Sonra daha büyük bir yere taşınmış. Kendisi gibi ev kadınlarını (özellikle de eşinden boşanmış olanları) işe alıp çalıştırmaya başlamış. Yemeklerin başında duruyor, mönüleri hazırlıyor, gün doğmadan işçiyle birlikte işe koyuluyormuş.
Bir gün çok büyük bir alışveriş merkezi şantiyesinde 600 kişiye yemek yapılacağını haber alınca hemen teklif vermiş.
“Yapamazsın” diyenlere “Bir şans verin.

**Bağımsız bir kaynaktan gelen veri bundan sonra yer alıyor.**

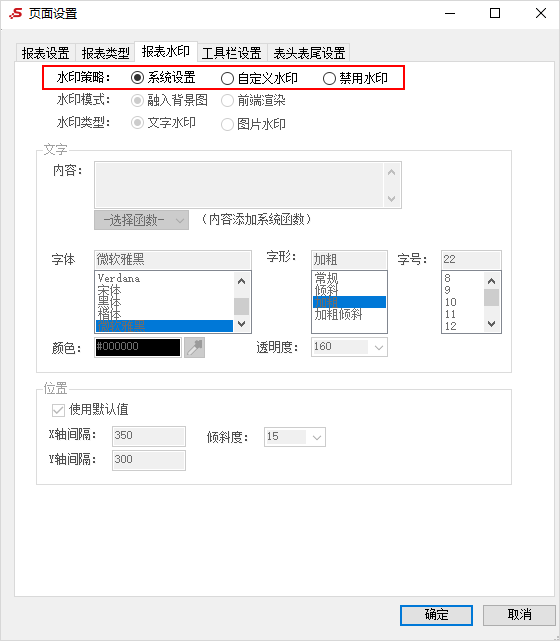
Task: Open the 倾斜度 dropdown showing 15
Action: 295,437
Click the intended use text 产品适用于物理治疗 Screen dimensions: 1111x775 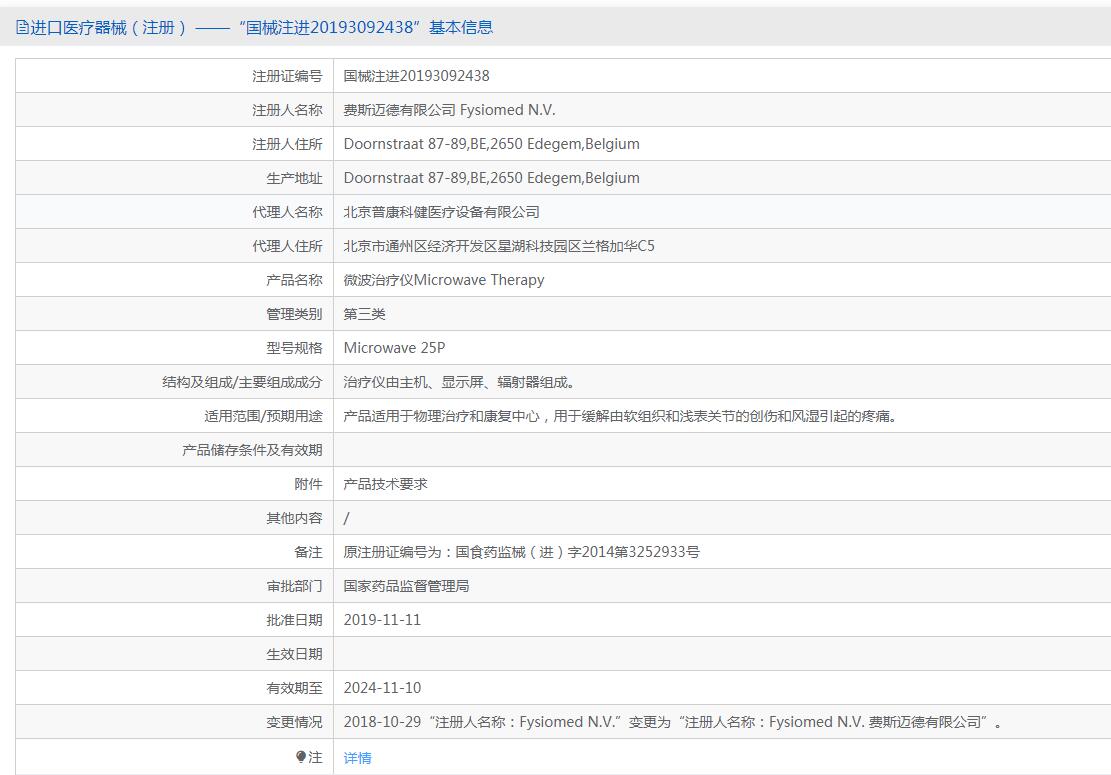pyautogui.click(x=620, y=416)
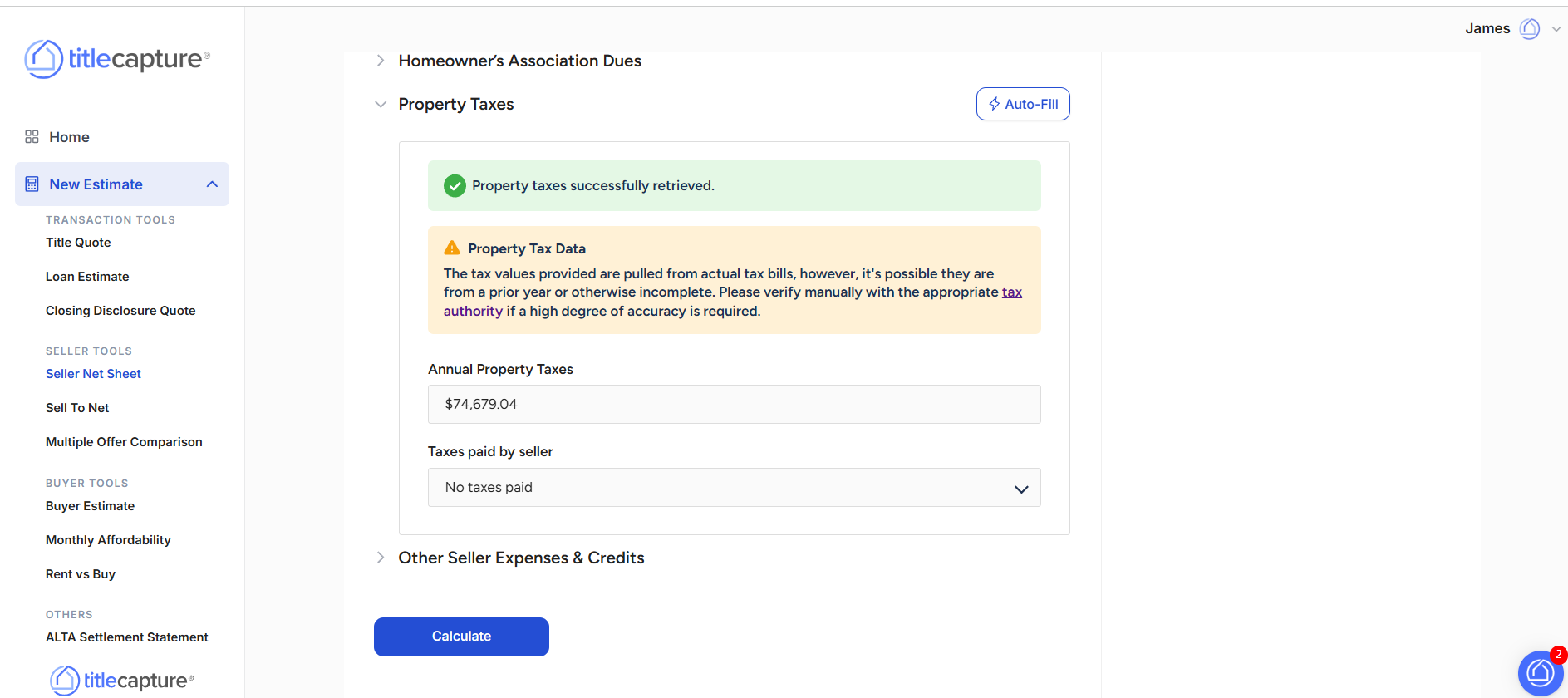Collapse the Property Taxes section

point(381,105)
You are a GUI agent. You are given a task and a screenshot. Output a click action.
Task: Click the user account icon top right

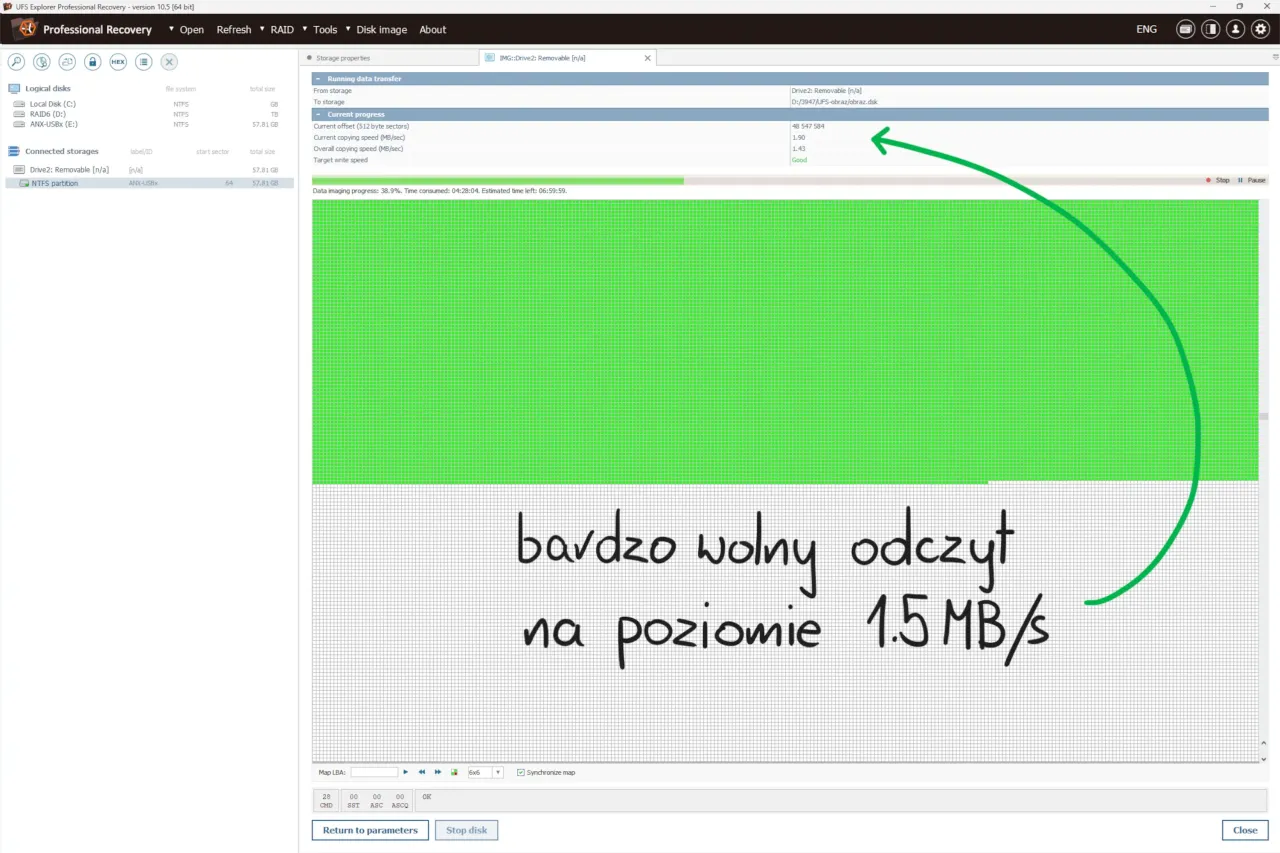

Sizi mahcup etmem” cevabını vermiş ve asılıp işi koparmış.
“Hayatımın dönüm noktasıydı bu” diyor.
Artık sabah 3’te kalkıyormuş. Bu büyük işte zorlanmış.

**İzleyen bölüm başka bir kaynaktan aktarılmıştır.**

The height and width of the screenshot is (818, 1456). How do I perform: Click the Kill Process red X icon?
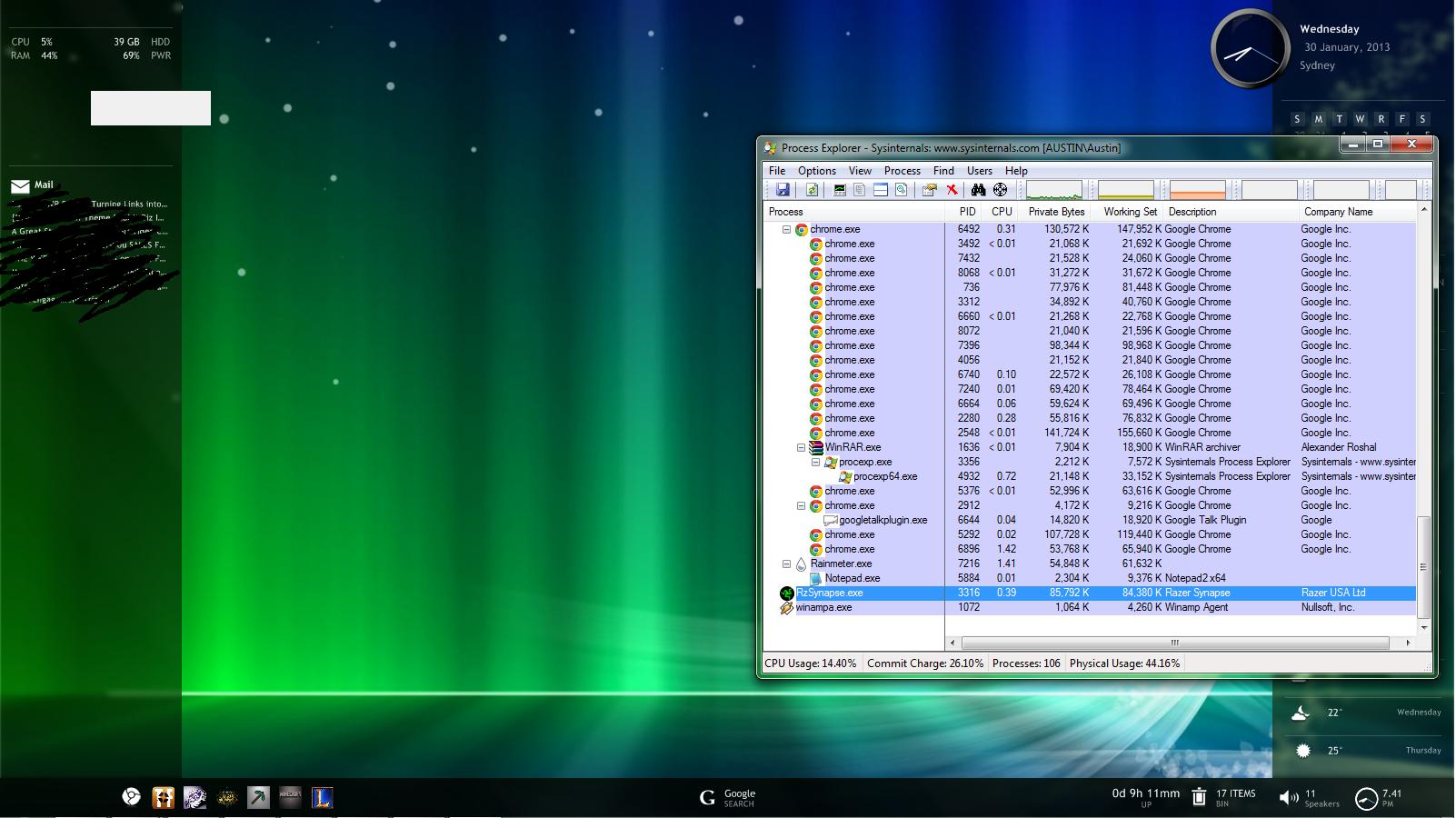point(952,190)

En sıkıştığı, “Artık dayanamayacağım” dediği anda, Amerika’daki küçük oğlu koşmuş yardıma...
Ardından Kazakistan’da çalışan makine mühendisi oğlu izne gelip kolları sıvamış.
Doktor kız, hasta olan çalışanların tedavisini üstlenmiş.
Bütün çocuklar bir olup kendilerini okutan annelerinin koluna girmişler. Bu peri masalını mutlu sona erdirmişler.
Onlar ermiş muradına, biz kerevete çıkmadan önce son haberleri verelim:
Antep’te bir yemek fabrikası iflas edince bir yıllık kira senedini verip satın almış Fatma hanım...
“Fabrikatör” olmuş.
Almanya’daki kız kardeşini ve çocuklarını da yanına çağırmış. Yeni yemek işleri almaya, özel törenlerin organizasyonlarını üstlenmeye başlamış.
Gaziantep’te adı “Hanım Ağa”ya çıkmış.
Ve bir sürpriz daha: Geçen yıl üniversite sınavlarına girip kazanmış. Şu an, Açık Öğretim’de okuyormuş.
Son söz, bu “mucize kadın”ın: “Bu konumuma tırnaklarımla kazarak geldim. Bu mücadelede tükenmedim, tersine 10 yaş gençleştim. Topluma üç tane pırlanta gibi evlat verdim. Onlara hem anne hem baba oldum. Onlarla gurur duydum. Bugün onlar da benimle gurur duyuyorlar. Allah doğrunun, çalışkanın imdadına yetişiyor. Bu mücadelem benim gibi dayağa yıllar yılı boyun eğen kadınlara örnek olsun, güven versin isterim. Şimdi hedefim, üniversite kazanmış gençlere burs vermek. Benim çocuklarım çok zor şartlarda okudu. Başka çocuklar rahat okusun.”